A money market account is a type of account designed to bridge the gap between standard deposit accounts, which allow unlimited transactions but cannot pay interest, and savings accounts, which allow few transactions but can carry interest. A money market account normally allows up to six withdrawals, such as a check or electronic transfer payment, to third parties each month.

The money deposited into a money market account is used by the bank to invest in government and corporate securities. The best known of these investments are bonds. Some of the proceeds from the investments fund the interest payments made on the accounts. The interest payments are sometimes described as dividends.

A super money market account usually differs from a standard money market account in two ways. First, the minimum balance required may be considerably higher. While amounts vary, the “super” designation is usually associated with a balance of at least $10,000. How this requirement is enforced can vary. In some cases the interest will be worked out on a daily basis and thus lowered in proportion to the number of days the balance is below the minimum. In other cases, the bank may make an interest payment only if the balance has been above the minimum continuously since the last interest payment date.

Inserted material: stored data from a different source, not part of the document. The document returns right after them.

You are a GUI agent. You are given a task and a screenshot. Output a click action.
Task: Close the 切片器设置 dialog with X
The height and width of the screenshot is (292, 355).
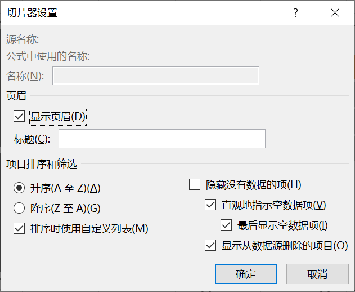tap(335, 13)
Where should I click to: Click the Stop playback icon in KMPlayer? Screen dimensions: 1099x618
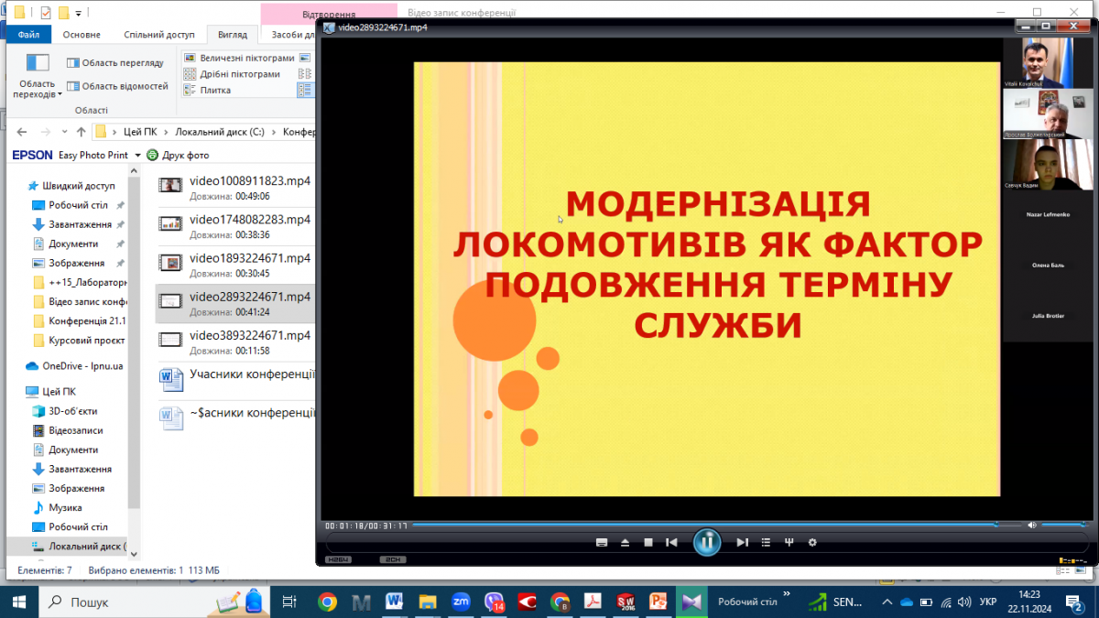pyautogui.click(x=648, y=543)
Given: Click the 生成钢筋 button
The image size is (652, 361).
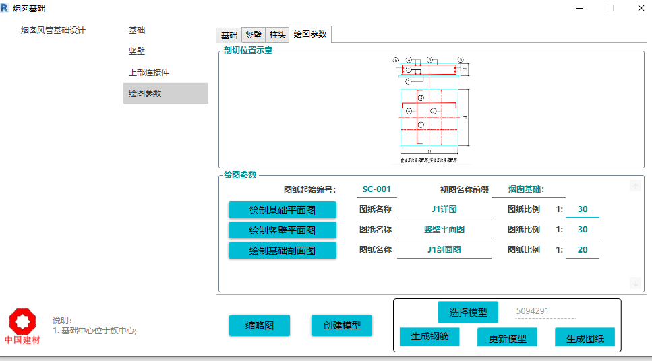Looking at the screenshot, I should (x=429, y=337).
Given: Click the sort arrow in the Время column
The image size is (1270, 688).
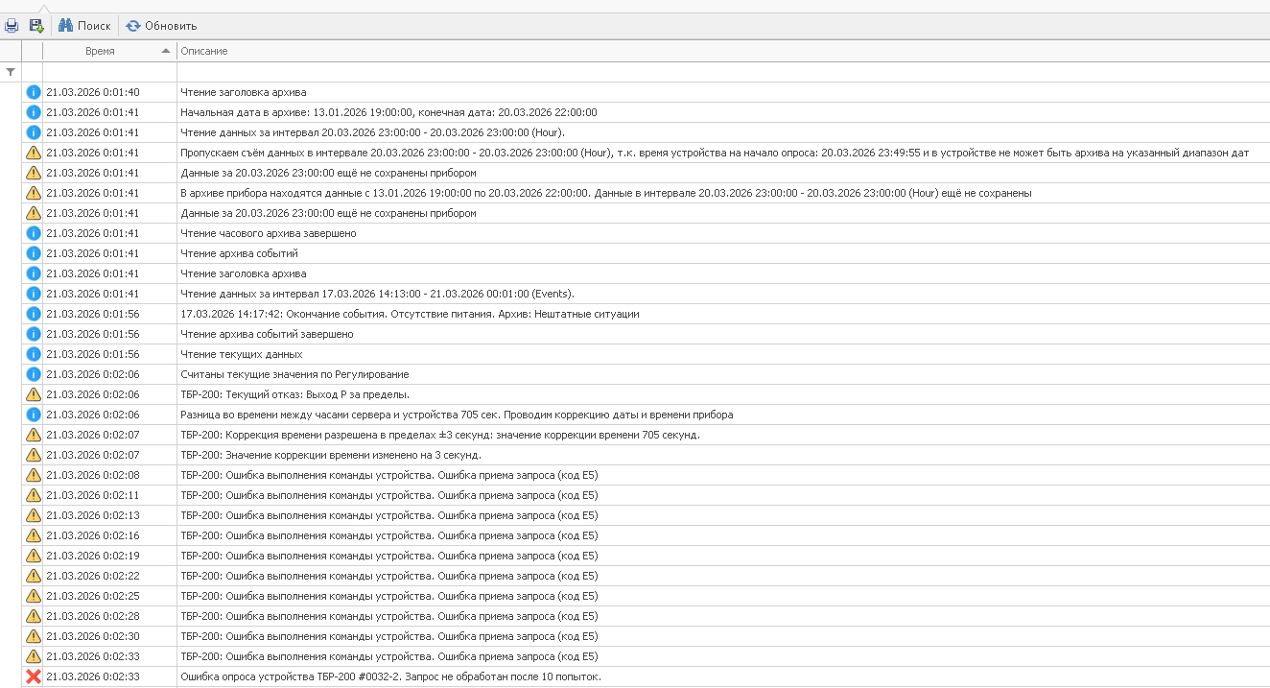Looking at the screenshot, I should tap(166, 51).
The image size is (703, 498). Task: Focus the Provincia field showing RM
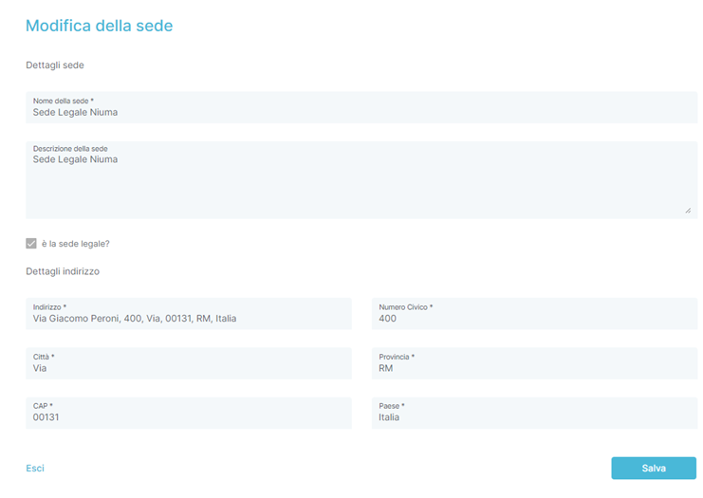coord(534,363)
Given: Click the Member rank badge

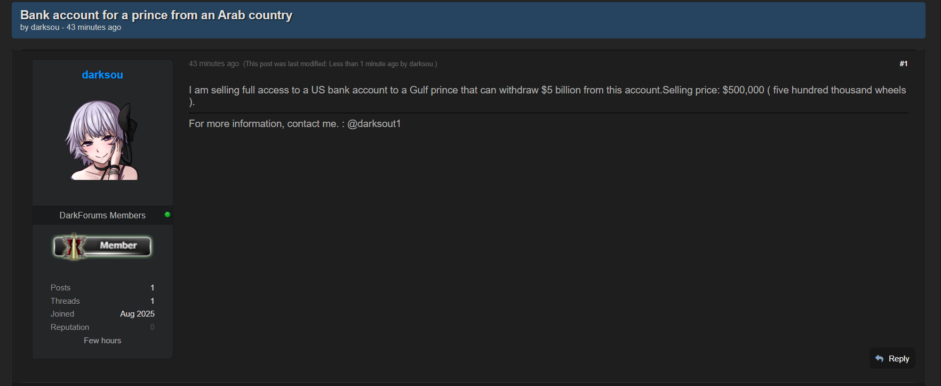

The second difference is that a super money market account will pay a higher interest rate. Again, the precise details can vary immensely. As an example, as of 2011 most banks offered rates somewhere in the range of 1.5 to 1.7 times as much on a super money market account compared with a standard money market account.

With the “super” designation not standardized, potential investors cannot rely on the name alone in choosing a money market account. The details on offer will vary depending on the bank. It's worth noting that with some banks, the super money market account does not have the highest minimum balance requirement or the highest interest rate in the bank's range of products; those may be offered under another name, such as jumbo money market account.